In his Op-ed, distributed by the British Embassy in Beirut,, British Minister of State for the Middle East, James Cleverly, said: “In late July, via video conference, I visited Lebanon virtually. I was struck by the huge potential of Lebanon’s people, but also the great need for serious reform. Days later I watched with horror as the massive explosion ripped through Beirut’s port killing and injuring so many, destroying vital infrastructure and homes. The devastated port now sits as a dark reminder of the importance of acting on warnings when we receive them, and the consequences of poor management and corruption.

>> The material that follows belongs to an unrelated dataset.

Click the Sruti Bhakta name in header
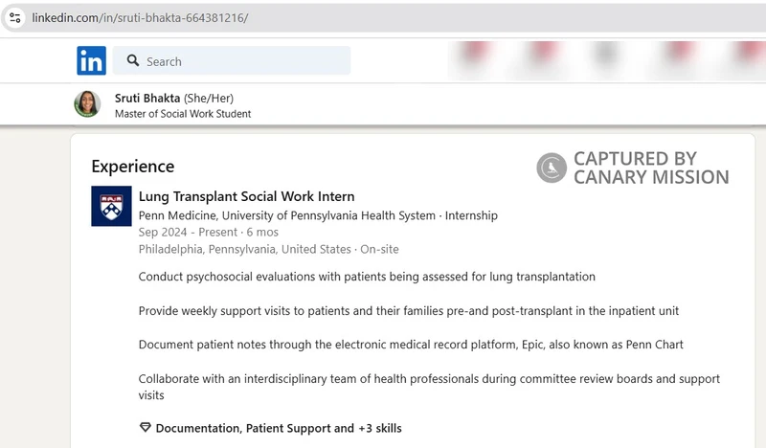Image resolution: width=766 pixels, height=448 pixels. (x=147, y=98)
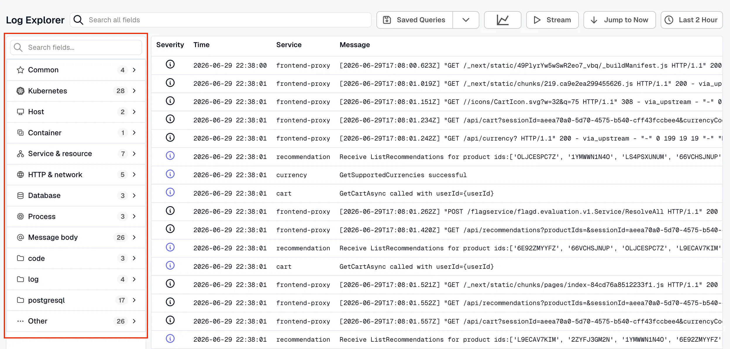Click the chart view icon button

click(x=502, y=20)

We should always seek to prevent disasters. But sometimes this is not within our gift. We cannot, for example, control the weather and stop a hurricane, an earthquake or a tsunami. But we can invest in early warning systems, make plans to protect people, property and investments, ensure capabilities are in the right place and act on warnings when we receive them.
Lebanon now faces a growing threat, putting its people at risk. It is the direct consequence of a flawed economic model. As with the port explosion, this is a man-made problem which could have been prevented. The risk has been largely silent but is now accelerating and growing with every passing day. Emergencies are approaching in education and healthcare, as well as electricity. But the most pressing danger is the risk to food security: Lebanon is on the verge of not being able to feed itself.
In Lebanon there are now many worrying signs. A food security crisis often does not reveal itself until the worst of the damage is done. This is why this type of crisis is a silent tsunami. Lebanon is vulnerable because it imports an extraordinary amount of food, 85% of its domestic wheat consumption. On top of this are the continuous rises in basic goods prices, a 141% rise for food products by July compared with the same time last year.
Those living on the margins in Lebanon including, but not only, Syrian refugees, have seen a shocking rise in their vulnerability. Almost all Syrian refugees now live in extreme poverty and unable to buy adequate food for their needs. Among the Lebanese, we are seeing people selling their possessions to buy food for their children, and long bread lines. The removal of subsidies is set to deteriorate the situation further. In late August, the United Nations predicted that over 50% of the population in Lebanon might be at risk of failing to access basic food needs by the end of 2020.
Lebanon needs meaningful reform and development support, but experience shows us this will take time. Progress will be hard won, particularly given the extraordinary global challenges brought by the COVID-19 pandemic. Time is not on our side. Humanitarian action is needed as a bridge to these solutions, to reduce suffering and blunt the worst impacts of the crisis here. The UK will continue to support the most vulnerable. But urgent action by the Lebanese Government to protect people is vital.
I reiterate my call to the leaders of Lebanon to do what is needed and deliver reforms, putting Lebanon on a path to a sustainable, transparent, accountable and inclusive future. Planning for a crisis is not just a technical exercise, but ultimately a political choice. You must have a plan and be ready to implement it, for the sake of those most in need. The international community, and your people, are watching.
Lebanon’s people, and all others who call Lebanon home, deserve better. The alternative will be horrific. The UK will continue to stand as a steadfast partner to the people of Lebanon. But Lebanon’s leaders must act now.”